■ **REQUIRED WORK**
Once you reach the line containing "Instruction: Click the $427.00 revenue cell" in the entries below, write out that line and each one after it down to the line containing "Click Facebook's green", exactly and with nothing added.

:: INFORMATION SUPPLIED ::

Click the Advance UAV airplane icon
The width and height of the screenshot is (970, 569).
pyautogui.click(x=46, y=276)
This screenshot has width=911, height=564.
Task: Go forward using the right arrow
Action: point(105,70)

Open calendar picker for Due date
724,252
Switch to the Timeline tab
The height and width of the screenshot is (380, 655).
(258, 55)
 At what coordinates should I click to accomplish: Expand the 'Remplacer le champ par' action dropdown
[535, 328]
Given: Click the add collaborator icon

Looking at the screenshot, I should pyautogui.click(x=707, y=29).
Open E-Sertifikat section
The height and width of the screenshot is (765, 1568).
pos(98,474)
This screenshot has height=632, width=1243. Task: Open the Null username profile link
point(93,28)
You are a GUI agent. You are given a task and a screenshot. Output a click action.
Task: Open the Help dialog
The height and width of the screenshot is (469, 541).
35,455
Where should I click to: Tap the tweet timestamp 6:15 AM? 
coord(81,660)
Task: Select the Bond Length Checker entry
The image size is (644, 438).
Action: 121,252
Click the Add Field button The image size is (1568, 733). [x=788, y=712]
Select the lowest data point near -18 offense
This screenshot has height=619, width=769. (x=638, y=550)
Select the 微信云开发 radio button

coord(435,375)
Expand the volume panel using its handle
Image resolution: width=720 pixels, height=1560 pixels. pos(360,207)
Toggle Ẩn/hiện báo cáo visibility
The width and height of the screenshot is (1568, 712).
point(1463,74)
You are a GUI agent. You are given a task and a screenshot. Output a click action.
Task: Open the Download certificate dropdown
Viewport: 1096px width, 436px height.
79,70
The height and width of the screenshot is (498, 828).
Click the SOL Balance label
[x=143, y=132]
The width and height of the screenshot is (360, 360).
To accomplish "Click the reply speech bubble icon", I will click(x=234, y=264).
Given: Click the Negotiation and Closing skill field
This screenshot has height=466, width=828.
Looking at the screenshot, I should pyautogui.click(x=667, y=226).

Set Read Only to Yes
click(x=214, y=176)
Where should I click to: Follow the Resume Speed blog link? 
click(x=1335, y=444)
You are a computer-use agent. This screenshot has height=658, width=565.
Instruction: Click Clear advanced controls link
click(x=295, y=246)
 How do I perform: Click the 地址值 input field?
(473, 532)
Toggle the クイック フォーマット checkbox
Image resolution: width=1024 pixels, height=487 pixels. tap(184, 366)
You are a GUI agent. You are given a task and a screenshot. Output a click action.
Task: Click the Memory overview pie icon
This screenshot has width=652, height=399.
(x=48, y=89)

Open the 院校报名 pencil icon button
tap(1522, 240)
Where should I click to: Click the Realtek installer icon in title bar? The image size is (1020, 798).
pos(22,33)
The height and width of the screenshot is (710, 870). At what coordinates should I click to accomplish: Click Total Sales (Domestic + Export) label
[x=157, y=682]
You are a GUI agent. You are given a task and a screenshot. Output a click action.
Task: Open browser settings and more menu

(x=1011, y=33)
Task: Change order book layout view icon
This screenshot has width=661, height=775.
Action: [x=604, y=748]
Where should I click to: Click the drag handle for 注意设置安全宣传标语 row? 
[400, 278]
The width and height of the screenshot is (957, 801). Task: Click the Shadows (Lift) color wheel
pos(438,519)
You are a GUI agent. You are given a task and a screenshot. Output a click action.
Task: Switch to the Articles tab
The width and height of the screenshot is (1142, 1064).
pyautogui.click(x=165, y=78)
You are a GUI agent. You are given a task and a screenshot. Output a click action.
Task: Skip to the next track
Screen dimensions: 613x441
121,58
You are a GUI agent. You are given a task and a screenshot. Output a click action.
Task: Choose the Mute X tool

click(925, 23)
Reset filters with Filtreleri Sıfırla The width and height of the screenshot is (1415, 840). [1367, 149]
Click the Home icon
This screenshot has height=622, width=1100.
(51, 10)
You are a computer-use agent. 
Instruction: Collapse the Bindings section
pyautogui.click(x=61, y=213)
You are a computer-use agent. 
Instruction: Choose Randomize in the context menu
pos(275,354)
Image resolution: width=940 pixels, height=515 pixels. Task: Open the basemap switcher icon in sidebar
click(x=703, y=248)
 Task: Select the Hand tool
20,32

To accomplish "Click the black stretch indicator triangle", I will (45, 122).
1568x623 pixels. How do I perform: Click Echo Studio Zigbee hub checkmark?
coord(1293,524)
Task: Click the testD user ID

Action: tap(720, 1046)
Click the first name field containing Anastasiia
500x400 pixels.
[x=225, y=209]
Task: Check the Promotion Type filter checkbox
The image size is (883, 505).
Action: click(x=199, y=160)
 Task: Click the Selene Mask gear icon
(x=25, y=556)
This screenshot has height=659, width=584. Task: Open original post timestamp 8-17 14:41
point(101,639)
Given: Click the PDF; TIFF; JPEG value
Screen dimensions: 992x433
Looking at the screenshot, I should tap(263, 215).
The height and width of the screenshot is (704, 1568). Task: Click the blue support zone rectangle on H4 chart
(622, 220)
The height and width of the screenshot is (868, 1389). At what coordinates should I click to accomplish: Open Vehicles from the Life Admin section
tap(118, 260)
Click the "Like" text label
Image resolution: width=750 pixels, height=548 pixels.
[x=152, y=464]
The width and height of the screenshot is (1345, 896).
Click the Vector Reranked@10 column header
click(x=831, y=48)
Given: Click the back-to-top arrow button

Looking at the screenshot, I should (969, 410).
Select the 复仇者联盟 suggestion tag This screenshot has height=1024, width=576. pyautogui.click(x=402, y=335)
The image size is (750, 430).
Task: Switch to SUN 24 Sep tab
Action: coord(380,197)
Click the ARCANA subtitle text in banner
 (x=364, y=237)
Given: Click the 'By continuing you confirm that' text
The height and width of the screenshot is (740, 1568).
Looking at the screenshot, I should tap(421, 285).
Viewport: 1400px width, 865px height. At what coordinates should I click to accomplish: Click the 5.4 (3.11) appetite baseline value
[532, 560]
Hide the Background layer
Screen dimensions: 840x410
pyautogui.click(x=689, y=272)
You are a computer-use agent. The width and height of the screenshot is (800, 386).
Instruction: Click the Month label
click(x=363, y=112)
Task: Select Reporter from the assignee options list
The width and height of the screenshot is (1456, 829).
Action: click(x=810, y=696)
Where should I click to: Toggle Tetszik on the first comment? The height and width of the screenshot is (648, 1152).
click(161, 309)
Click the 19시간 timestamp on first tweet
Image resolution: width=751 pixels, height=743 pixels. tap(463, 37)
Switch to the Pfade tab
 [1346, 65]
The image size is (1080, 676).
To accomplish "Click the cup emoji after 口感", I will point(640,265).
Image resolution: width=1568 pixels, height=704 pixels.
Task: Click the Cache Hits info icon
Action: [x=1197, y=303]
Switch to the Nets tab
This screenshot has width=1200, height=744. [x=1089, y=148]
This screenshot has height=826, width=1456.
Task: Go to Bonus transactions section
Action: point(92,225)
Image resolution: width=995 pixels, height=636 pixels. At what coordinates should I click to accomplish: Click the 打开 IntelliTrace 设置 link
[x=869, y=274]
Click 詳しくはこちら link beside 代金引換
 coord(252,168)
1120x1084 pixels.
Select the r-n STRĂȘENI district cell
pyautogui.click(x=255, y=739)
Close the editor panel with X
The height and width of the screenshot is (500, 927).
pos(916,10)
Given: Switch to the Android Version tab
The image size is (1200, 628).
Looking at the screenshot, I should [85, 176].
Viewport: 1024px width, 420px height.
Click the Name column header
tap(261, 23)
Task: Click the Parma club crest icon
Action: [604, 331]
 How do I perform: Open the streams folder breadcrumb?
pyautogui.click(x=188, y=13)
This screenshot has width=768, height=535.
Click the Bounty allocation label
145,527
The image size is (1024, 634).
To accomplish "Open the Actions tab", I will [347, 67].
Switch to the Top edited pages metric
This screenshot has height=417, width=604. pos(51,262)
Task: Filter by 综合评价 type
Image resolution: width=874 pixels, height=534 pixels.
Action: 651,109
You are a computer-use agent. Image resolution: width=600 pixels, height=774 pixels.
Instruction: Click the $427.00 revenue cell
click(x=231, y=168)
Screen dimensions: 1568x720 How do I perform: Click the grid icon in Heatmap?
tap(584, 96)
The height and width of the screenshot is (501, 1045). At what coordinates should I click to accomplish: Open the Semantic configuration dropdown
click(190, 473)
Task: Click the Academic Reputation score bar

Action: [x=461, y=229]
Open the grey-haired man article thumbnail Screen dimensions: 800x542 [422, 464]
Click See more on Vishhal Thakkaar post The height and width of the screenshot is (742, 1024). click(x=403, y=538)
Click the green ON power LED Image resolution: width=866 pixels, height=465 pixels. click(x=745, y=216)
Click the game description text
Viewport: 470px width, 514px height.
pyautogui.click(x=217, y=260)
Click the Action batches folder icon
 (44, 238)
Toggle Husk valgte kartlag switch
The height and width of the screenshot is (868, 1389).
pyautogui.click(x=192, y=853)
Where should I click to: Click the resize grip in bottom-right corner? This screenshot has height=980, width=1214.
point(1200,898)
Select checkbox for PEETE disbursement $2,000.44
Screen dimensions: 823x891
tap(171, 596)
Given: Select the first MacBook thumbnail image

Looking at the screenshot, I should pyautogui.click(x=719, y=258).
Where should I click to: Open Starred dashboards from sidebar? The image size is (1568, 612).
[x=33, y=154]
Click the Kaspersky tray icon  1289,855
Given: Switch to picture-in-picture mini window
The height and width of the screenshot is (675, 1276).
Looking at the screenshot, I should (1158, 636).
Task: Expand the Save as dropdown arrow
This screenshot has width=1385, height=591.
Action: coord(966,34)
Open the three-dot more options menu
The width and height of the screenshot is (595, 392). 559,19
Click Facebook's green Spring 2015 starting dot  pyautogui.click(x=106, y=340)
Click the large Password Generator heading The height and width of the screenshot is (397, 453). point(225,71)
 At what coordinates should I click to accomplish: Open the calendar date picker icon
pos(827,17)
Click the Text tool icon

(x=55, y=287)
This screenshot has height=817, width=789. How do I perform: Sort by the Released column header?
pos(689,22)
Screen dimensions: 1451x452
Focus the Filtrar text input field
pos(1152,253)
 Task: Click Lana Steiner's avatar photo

:::

■ **RESPONSE AREA**
Instruction: Click the $427.00 revenue cell
click(x=231, y=168)
Screen dimensions: 1568x720 How do I perform: Click the grid icon in Heatmap?
tap(584, 96)
The height and width of the screenshot is (501, 1045). At what coordinates should I click to accomplish: Open the Semantic configuration dropdown
click(190, 473)
Task: Click the Academic Reputation score bar

Action: [x=461, y=229]
Open the grey-haired man article thumbnail Screen dimensions: 800x542 [422, 464]
Click See more on Vishhal Thakkaar post The height and width of the screenshot is (742, 1024). click(x=403, y=538)
Click the green ON power LED Image resolution: width=866 pixels, height=465 pixels. click(x=745, y=216)
Click the game description text
Viewport: 470px width, 514px height.
pyautogui.click(x=217, y=260)
Click the Action batches folder icon
 (44, 238)
Toggle Husk valgte kartlag switch
The height and width of the screenshot is (868, 1389).
pyautogui.click(x=192, y=853)
Where should I click to: Click the resize grip in bottom-right corner? This screenshot has height=980, width=1214.
point(1200,898)
Select checkbox for PEETE disbursement $2,000.44
Screen dimensions: 823x891
tap(171, 596)
Given: Select the first MacBook thumbnail image

Looking at the screenshot, I should pyautogui.click(x=719, y=258).
Where should I click to: Open Starred dashboards from sidebar? The image size is (1568, 612).
[x=33, y=154]
Click the Kaspersky tray icon  1289,855
Given: Switch to picture-in-picture mini window
The height and width of the screenshot is (675, 1276).
Looking at the screenshot, I should (1158, 636).
Task: Expand the Save as dropdown arrow
This screenshot has width=1385, height=591.
Action: coord(966,34)
Open the three-dot more options menu
The width and height of the screenshot is (595, 392). 559,19
Click Facebook's green Spring 2015 starting dot  pyautogui.click(x=106, y=340)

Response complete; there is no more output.